Using the records below, repeat exactly the lines from the one holding "You are a GUI" through the one holding "Task: Select the Link format radio button", both ends included, and no others.

## MATERIALS PROVIDED
= = = =

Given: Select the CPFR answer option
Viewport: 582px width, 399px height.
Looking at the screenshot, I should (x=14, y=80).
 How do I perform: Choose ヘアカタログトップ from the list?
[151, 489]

= = = =

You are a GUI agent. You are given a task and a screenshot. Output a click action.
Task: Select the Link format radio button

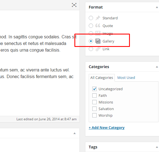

= = = =

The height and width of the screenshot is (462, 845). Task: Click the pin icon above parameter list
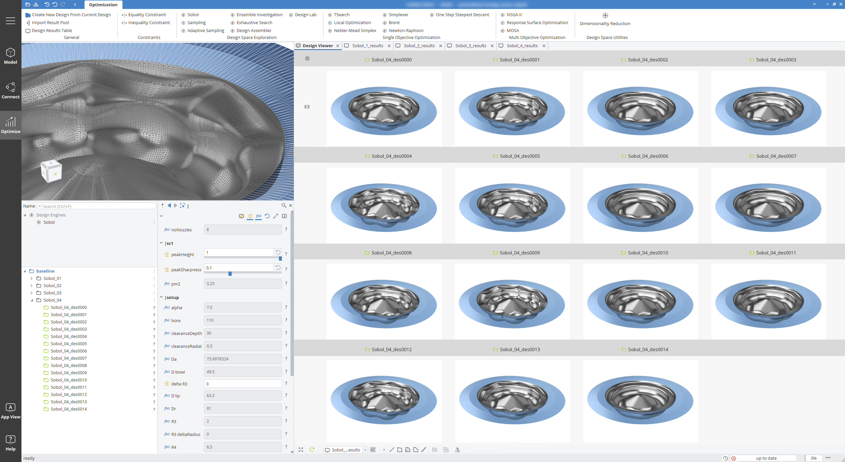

= = = =

## COMPLETED TASK
You are a GUI agent. You are given a task and a screenshot. Output a click action.
Task: Select the Link format radio button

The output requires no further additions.